ITEM: AB7025L

Problems with "snapshop" backups of LV copies on 7135 system


Question:

Customer is running data base(recital), and customer is making 
snap shot backups by making a LV copy, breaking the copy, creating
a new LV from the broken copy, and backing it up.  When they
create the new LV, fsck complains that the superblock id is bad.

Response:

The maximum number of supported PPs for an hdisk is 1016.
Although you don't get an error for creating an hdisk that 
has more than this, the results are unpredictable.  We have
spoken with the developers and they say that you will especially
get unpredictable results when syncing a mirror copy. 

Although this doesn't answer all of the questions here, I
would recommend increasing the PP size to 8 or 16MB.  This
means recreating the vg and restoring the data.

DESC: 

The volume group was set up again, this time with a PP size 
of 16Meg.  Now the hdisks have about 450PPs on them, well below
the 1016 limit.  Everything has been running fine with the mirror
backup script until yesterday when the system configuration was
changed.  The customer added some new filesystems to this disk,
leaving 70 free PPs.  The largest logical volume that is being backed
up with this mirror method is 66 PPs, so there should be room.

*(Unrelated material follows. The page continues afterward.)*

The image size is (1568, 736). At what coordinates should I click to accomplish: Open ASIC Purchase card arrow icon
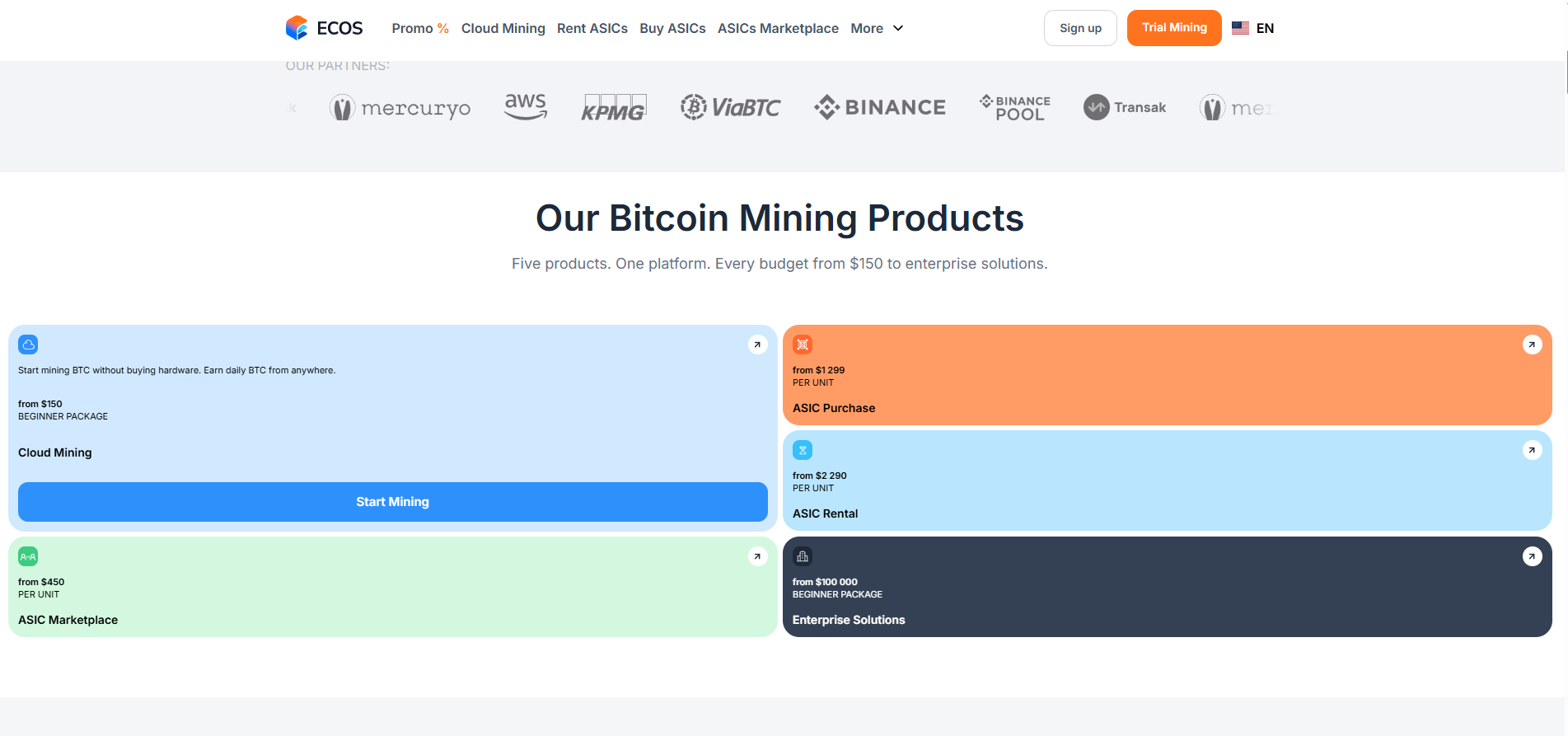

The error you get now when you try running the mirror backup on any
of the logical volumes is from the fsck part:

0506-416 Not a recognized filesystem type. (TERMINATED)

This is the same error you saw a month ago and it was caused by
the data not getting synced up at all, the superblocks were all
zeros.  The customer will check if this is the case now also.
It seems to be on the partitions greater than 400.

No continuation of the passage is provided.